Six Wonders To Look Out For On Skye
The Isle of Skye offers superb walking, with the famous Cuillin Mountains on the wish list of every Munro bagger. These craggy peaks offer the keen mountaineer the opportunity to test their skills to the limit, but there are also walks to suit all abilities.
While you are out and about on Skye, there are also fascinating geological, historical, and wildlife wonders to look out for. Here are some highlights which are all part of the unique geography of the island.
Brochs are Pictish round towers which date back to the Iron Age, between 2000 and 2500 years ago, and there are about 50 on Skye. Some of them are still largely intact, and they are thought to have been occupied for many centuries.
In the early 1900s, medieval coins were recovered from the Broch at Dun Beag, which is one of the most accessible brochs with stunning views at Struan. No one is quite sure why they were originally built, but as most have views of the sea, they may have been look out towers.
Dinosaur footprints have been found at the shore at Staffin, which can be seen in the nearby Dinosaur Museum, which has fossils thought to be from the Stegosaurus, Megalosaurus, Cetiosaurus, Hadrosaurus, and Ceolophysis. Also look out for gryphaea, ammonites, and belemnites on the coastline.
The history of Scottish castles is embedded in the clans, who were the ruling families of Scotland for centuries. Dunvegan Castle on the shores of Loch Dunvegan is the oldest inhabited castle in Scotland, having been the ancestral home of the Chiefs of MacLeod for nearly 800 years. It has beautiful gardens as well as a fascinating interior.

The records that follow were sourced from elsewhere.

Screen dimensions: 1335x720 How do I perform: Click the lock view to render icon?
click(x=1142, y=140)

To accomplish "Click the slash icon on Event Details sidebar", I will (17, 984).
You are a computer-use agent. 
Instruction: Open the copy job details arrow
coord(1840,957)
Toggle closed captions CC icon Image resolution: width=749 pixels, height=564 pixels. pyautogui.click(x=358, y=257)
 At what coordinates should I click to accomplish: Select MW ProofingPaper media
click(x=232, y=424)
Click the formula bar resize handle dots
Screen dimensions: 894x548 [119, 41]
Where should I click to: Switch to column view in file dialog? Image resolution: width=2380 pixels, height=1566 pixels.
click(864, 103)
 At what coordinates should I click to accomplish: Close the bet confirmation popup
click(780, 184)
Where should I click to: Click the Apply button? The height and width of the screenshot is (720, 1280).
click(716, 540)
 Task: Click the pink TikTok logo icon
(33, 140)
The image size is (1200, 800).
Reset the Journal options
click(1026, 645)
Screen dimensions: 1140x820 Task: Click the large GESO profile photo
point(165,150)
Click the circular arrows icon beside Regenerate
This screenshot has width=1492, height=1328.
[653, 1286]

Rival clan the MacDonalds also had a seat on the island, which can be seen in the ruins of Duntulm Castle on the cliffs of the Trotternish peninsula. A further castle was built in the 19th century at Armadale, which overlooks the Sound of Sleat.
The Isle of Skye is a wonderful opportunity to see Scottish wildlife in its natural habitat. It is well worth bringing some binoculars along on your walks to spot Sea Eagles around coastal areas. They have an incredible wing span of 8ft and distinctive white tails. They prey on fish, rabbits, and small birds.
At one time, they were almost hunted to extinction by farmers and gamekeepers, but they were successfully reintroduced to the region in 1975, and are now thriving, with a population of hundreds around the west coast of Scotland.
It can take a bit of effort to spot these cute water mammals, but the inquisitive and playful creatures are very active on Skye, especially around dawn and dusk. Spot them on inland waterways, lochs, and on the shoreline.
Bottle nosed and common dolphins are regularly spotted off the coast of Skye, and watching these special creatures making elegant arcs in and out of the water is enough to lift anyone’s mood!